Brookfield has been making more deals than many of its peers in recent months, and has US$102-billion available from uncalled fund commitments to deploy into new investments. In a letter to shareholders, Brookfield chief executive officer Bruce Flatt and asset management president Connor Teskey said markets are getting more confident about how to assess risks and price deals accordingly, and predicted that the pace of dealmaking will pick up over the coming year.
“With record levels of dry powder currently on the sidelines, we expect a very busy period of transaction activity through to the end of 2024,” Mr. Flatt and Mr.
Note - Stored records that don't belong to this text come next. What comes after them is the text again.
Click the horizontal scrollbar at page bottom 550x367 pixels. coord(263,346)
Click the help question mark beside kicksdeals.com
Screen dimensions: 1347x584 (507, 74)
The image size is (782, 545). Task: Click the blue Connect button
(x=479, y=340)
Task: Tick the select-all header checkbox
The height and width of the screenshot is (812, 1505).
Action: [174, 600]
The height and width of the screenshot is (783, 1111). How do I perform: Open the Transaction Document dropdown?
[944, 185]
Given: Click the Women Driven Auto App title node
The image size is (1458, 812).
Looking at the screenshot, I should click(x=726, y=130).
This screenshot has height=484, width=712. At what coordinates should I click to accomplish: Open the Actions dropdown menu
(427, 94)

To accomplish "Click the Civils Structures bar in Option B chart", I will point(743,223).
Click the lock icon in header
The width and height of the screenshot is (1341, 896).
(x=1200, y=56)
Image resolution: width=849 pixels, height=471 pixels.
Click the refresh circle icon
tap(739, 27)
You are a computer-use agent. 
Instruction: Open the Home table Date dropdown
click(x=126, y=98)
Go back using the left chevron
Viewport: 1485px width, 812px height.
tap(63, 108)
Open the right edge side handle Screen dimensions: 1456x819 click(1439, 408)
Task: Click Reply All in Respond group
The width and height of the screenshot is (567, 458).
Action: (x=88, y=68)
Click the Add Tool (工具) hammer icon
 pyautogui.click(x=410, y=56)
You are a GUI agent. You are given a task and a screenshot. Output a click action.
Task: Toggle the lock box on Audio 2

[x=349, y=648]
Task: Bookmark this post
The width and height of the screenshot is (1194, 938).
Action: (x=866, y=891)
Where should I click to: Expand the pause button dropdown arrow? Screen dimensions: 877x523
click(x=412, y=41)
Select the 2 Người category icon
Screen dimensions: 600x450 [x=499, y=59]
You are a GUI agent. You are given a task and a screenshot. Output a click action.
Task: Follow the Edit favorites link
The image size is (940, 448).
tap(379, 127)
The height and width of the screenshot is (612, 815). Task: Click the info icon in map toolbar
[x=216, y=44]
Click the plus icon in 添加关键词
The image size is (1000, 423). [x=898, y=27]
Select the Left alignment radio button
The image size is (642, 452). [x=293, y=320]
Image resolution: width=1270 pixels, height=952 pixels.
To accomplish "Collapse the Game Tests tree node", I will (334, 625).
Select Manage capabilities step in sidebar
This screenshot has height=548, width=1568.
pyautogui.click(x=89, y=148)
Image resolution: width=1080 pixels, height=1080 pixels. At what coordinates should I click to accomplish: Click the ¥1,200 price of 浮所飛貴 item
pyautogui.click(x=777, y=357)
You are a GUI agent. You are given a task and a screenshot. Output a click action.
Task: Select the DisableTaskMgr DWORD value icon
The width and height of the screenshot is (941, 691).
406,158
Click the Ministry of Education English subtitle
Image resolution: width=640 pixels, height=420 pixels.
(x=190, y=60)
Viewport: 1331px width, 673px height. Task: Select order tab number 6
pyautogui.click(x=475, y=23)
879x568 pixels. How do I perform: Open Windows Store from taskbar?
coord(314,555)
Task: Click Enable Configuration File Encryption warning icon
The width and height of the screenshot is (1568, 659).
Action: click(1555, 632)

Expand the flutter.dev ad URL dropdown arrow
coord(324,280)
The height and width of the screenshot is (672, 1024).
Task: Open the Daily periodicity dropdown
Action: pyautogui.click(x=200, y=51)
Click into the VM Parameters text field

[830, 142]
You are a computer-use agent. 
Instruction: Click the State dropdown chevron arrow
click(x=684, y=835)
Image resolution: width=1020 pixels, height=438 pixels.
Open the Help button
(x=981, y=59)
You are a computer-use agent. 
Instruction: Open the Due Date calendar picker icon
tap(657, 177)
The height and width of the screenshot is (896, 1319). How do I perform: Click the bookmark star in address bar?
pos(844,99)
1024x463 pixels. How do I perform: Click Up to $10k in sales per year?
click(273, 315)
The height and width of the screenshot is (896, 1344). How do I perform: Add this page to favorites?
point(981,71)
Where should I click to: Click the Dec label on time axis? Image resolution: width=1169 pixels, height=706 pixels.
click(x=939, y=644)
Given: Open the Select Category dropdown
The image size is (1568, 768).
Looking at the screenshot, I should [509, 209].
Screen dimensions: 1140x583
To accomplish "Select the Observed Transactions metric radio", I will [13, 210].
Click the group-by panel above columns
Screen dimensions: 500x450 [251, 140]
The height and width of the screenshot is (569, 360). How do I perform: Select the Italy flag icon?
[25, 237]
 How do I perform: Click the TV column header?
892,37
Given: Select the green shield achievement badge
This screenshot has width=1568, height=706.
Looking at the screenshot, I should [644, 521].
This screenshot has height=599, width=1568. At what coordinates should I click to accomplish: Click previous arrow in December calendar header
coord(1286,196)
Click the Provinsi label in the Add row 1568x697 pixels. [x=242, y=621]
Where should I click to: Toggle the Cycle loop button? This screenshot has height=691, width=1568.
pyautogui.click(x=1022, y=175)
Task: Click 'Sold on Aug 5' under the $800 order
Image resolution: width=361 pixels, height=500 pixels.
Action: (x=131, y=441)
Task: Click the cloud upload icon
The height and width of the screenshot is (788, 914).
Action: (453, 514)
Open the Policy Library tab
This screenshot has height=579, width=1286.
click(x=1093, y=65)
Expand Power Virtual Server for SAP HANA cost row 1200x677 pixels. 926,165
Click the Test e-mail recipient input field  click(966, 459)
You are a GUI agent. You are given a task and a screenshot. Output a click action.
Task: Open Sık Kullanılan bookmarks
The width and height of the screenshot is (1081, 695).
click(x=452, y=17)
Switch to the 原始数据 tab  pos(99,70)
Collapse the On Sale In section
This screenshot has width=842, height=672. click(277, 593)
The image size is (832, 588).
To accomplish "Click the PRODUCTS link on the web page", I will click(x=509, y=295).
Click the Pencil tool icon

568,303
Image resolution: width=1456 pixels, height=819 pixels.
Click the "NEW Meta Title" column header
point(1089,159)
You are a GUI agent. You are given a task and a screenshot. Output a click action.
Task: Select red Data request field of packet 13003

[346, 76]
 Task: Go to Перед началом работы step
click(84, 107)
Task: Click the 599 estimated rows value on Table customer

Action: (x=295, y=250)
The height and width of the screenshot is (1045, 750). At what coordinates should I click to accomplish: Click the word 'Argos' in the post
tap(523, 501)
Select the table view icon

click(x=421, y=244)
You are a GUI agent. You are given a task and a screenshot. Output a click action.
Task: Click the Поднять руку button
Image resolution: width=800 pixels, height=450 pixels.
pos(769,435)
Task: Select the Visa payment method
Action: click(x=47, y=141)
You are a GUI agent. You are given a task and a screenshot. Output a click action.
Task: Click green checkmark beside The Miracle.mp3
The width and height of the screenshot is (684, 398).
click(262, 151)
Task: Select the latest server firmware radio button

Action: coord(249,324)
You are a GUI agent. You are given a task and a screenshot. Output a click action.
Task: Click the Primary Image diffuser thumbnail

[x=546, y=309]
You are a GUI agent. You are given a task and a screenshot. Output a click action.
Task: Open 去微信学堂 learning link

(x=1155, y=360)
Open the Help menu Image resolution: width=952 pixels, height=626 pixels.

Teskey wrote.
During the quarter, Brookfield closed its largest private equity fund to date, raising US$12-billion for its sixth opportunistic fund. It also had strong fundraising in infrastructure, raising US$3-billion for its fifth flagship infrastructure fund – bringing the total fund size to US$27-billion and showing the demand from investors for exposure to infrastructure assets and the protection from rising inflation they typically offer.
But it is private credit that is attracting the most attention. Brookfield announced last week that it closed a US$6-billion infrastructure debt fund, and has already invested half of that capital, raising the prospect that the company could launch the next vintage of the same fund as early as next year. And a swell of commercial real estate debt is coming up for renewal in a tight market over the next two years, which could “create a very attractive lending environment for sponsors with significant dry powder like us,” Mr. Teskey said on a conference call with analysts.
Brookfield is on track to have its best fundraising year, and though Mr. Teskey told analysts that it may not match this year’s lofty levels in 2024, “we expect another extremely strong year” raising money to come.
Earnings from fees increased 8 per cent to US$565-million in the quarter, in line with an 8-per-cent increase in fee-bearing capital over the same span, to US$440-million.
That helped boost distributable earnings – a metric Brookfield uses to show profits that could be paid out to shareholders – to US$568-million, up from US$524-million in the third quarter last year.
Third-quarter profit for Brookfield was US$494-million, or 30 US cents a share, compared with US$395-million, or 24 US cents a share, in the same quarter last year.
Earnings attributable to the publicly-traded, 25-per-cent stake in the asset manager – parent company Brookfield Corp. owns the remaining 75 per cent of Brookfield Asset Management – was US$122-million.
Brookfield announced a quarterly dividend of 32 US cents a share, unchanged from the second quarter.